#### Screenshot grounding data:
○ ○ ○ ○ ○

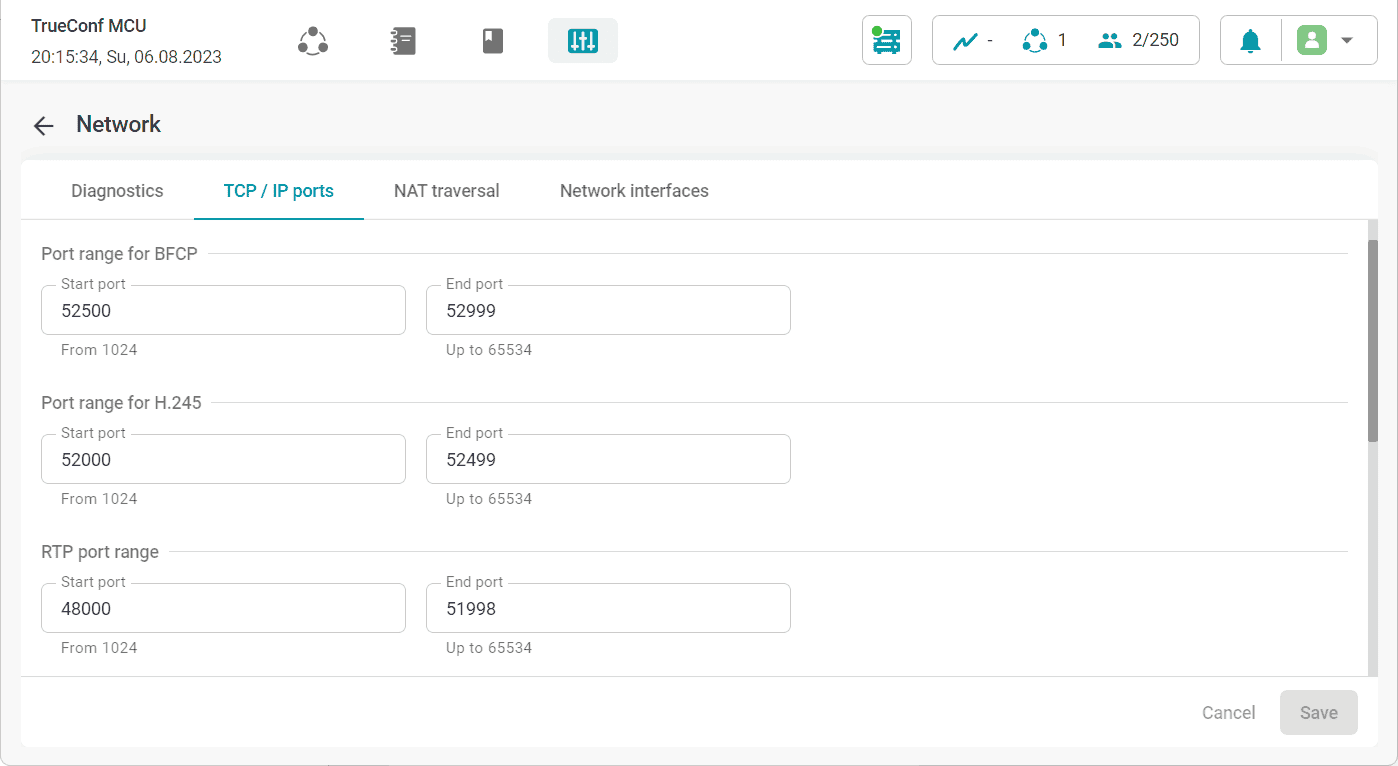This screenshot has width=1398, height=766.
Task: Open the conferences icon in top navigation
Action: pyautogui.click(x=313, y=41)
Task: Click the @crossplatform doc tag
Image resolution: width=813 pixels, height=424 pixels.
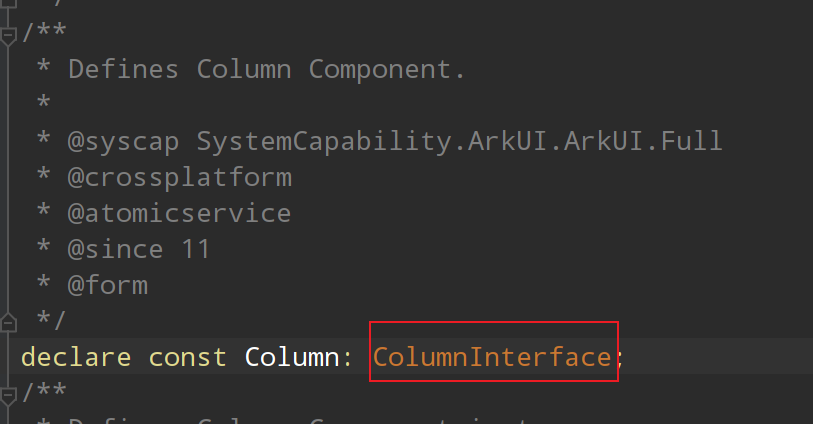Action: click(x=179, y=177)
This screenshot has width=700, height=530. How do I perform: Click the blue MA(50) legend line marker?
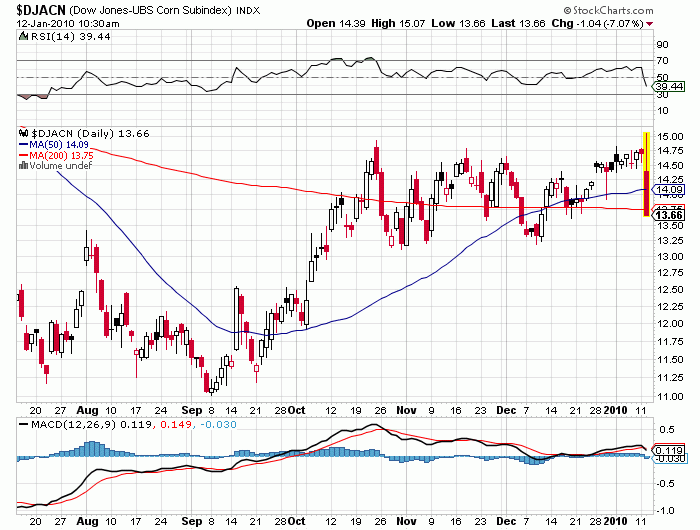coord(24,143)
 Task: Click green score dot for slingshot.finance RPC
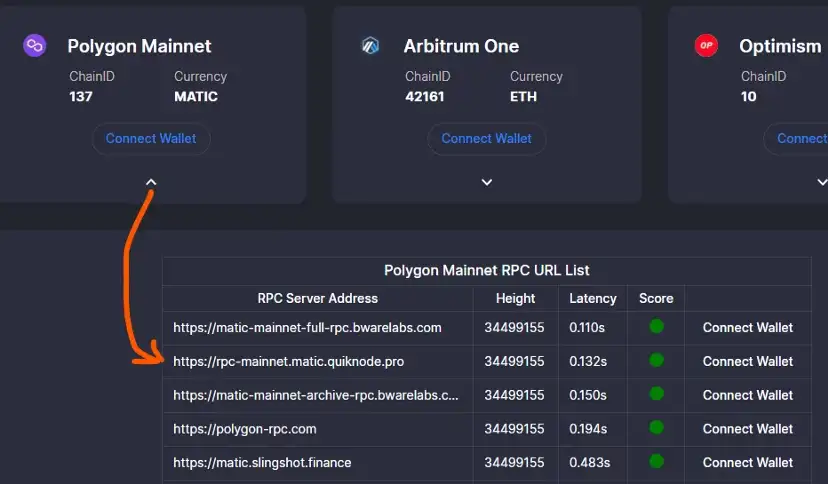[656, 462]
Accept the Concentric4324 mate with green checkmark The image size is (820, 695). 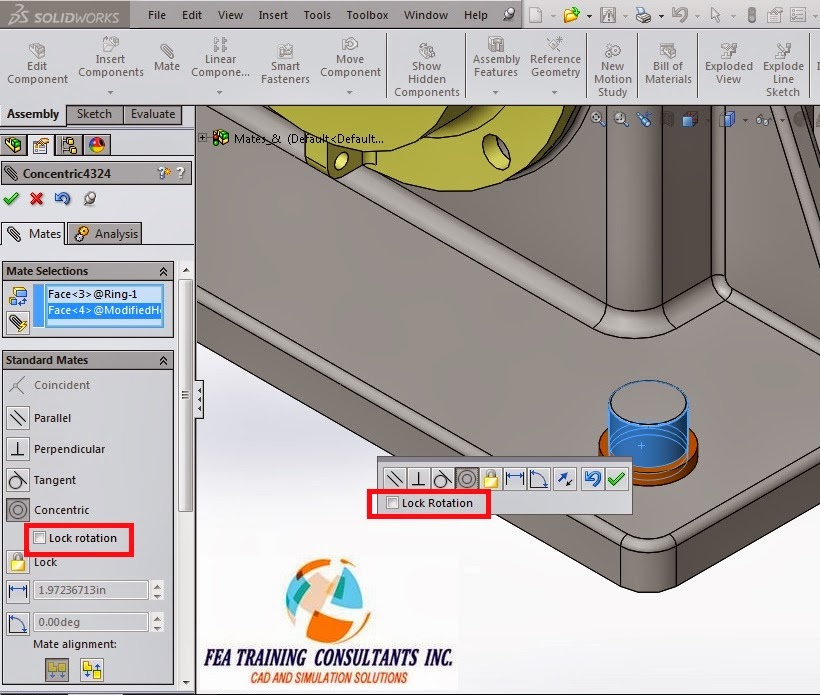[11, 198]
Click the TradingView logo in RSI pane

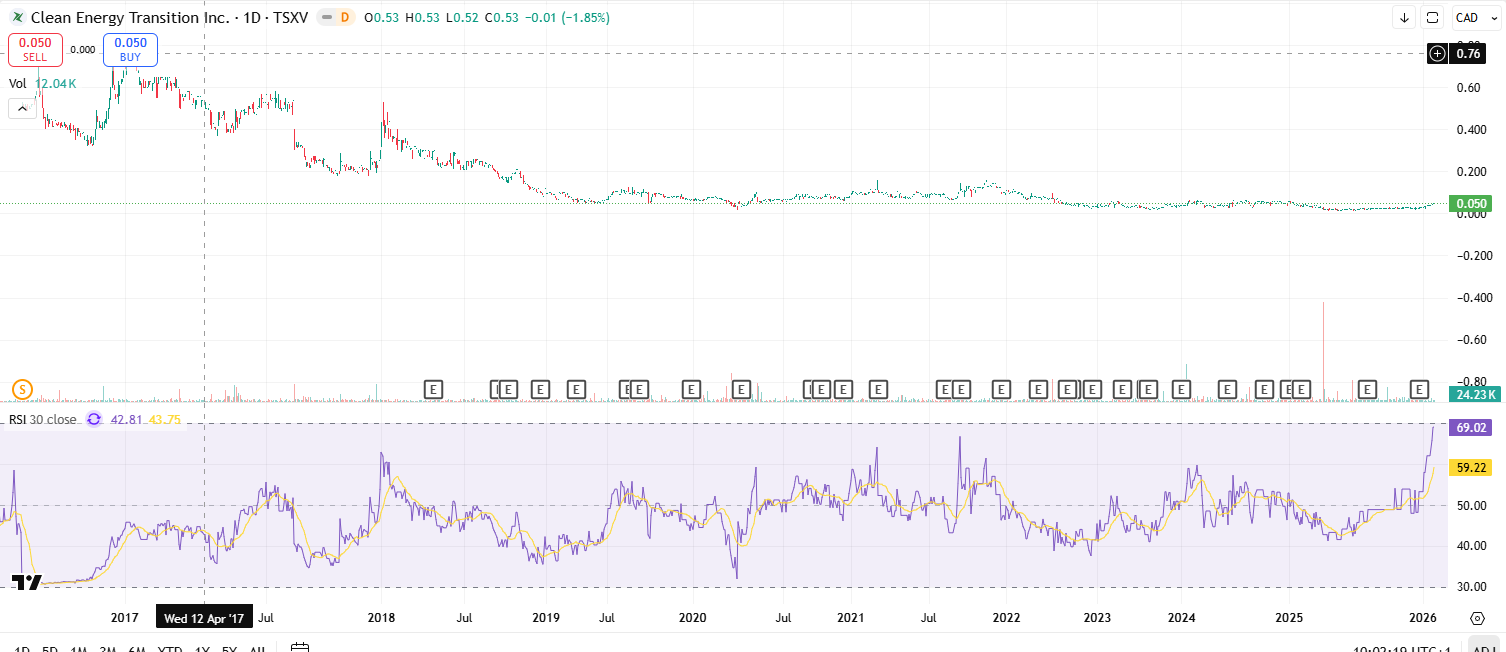coord(26,583)
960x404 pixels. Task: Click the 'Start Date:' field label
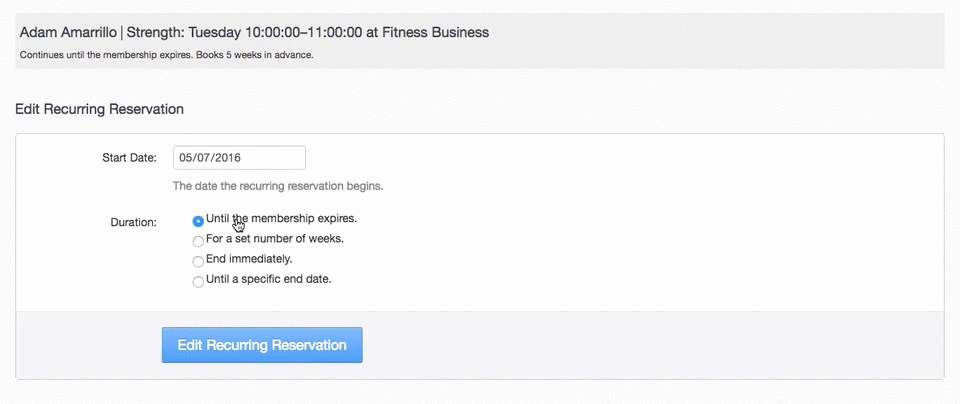[x=129, y=158]
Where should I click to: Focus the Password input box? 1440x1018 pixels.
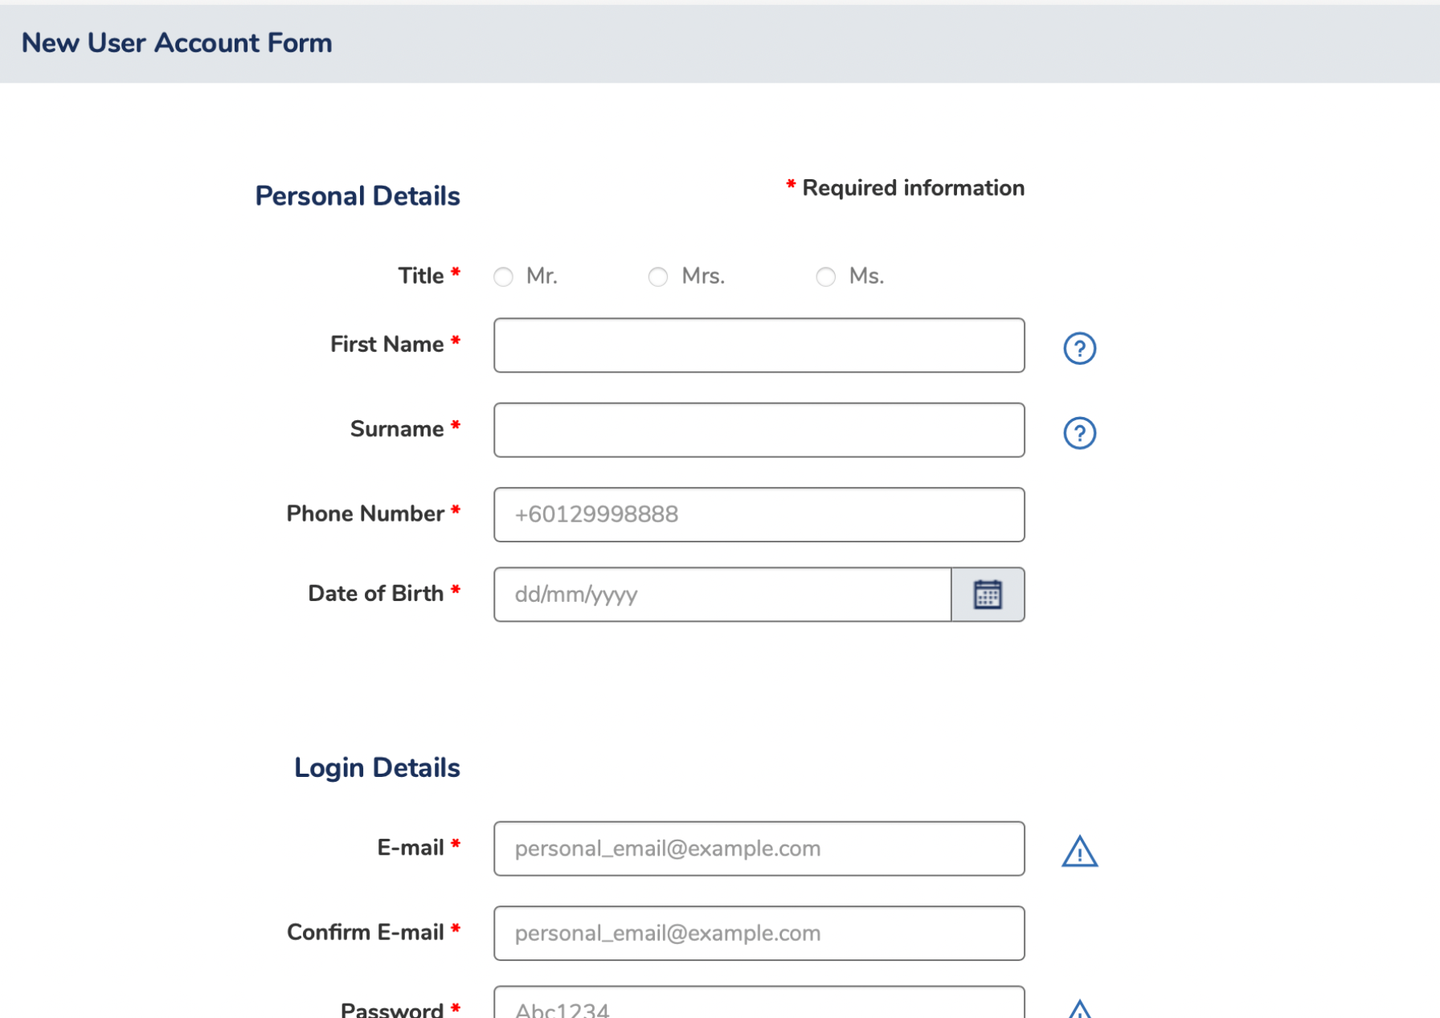pos(758,1005)
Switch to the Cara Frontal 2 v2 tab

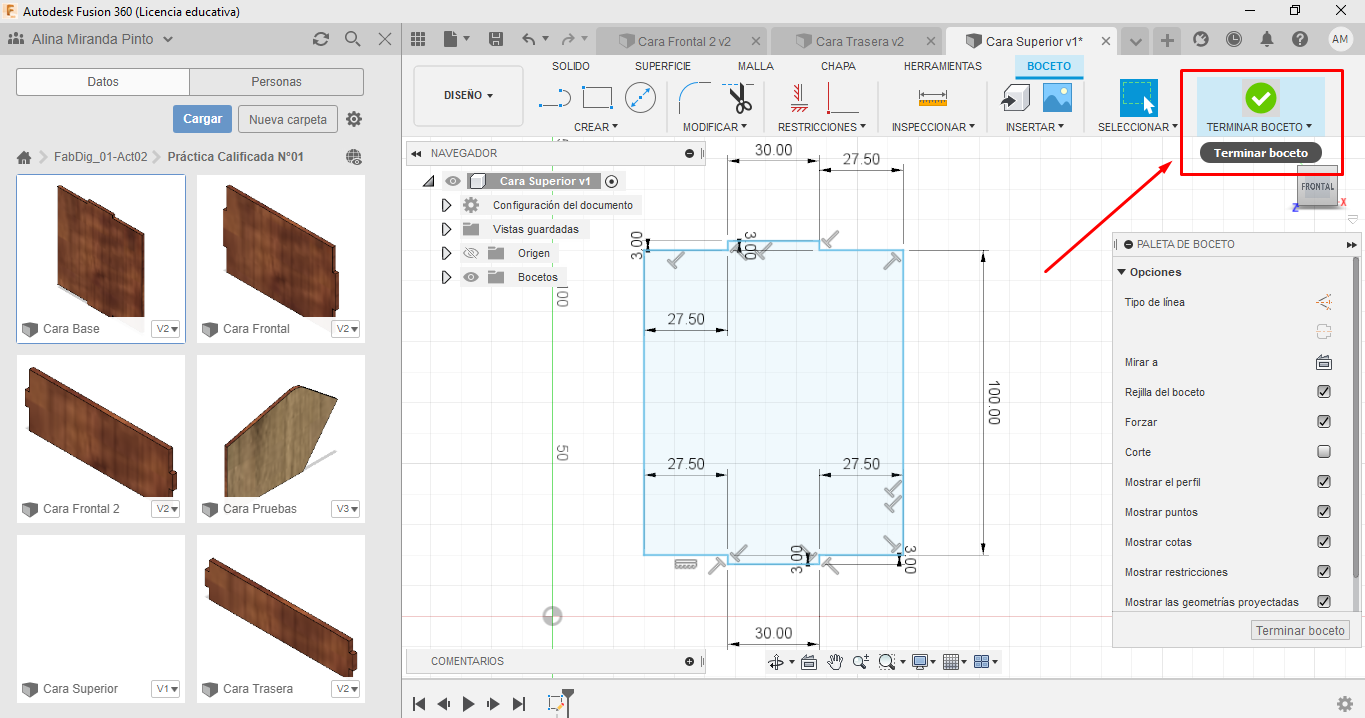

○ ○ ○ ○ ○

#### Task item:
Leaving out all pictures, print exactly the lines above from the one containing "960x404 pixels. Task: Click" through the last line of the entries.

#### Answer to the exercise:
960x404 pixels. Task: Click the 'Start Date:' field label
[x=129, y=158]
Where should I click to: Focus the Password input box? 1440x1018 pixels.
pos(758,1005)
Switch to the Cara Frontal 2 v2 tab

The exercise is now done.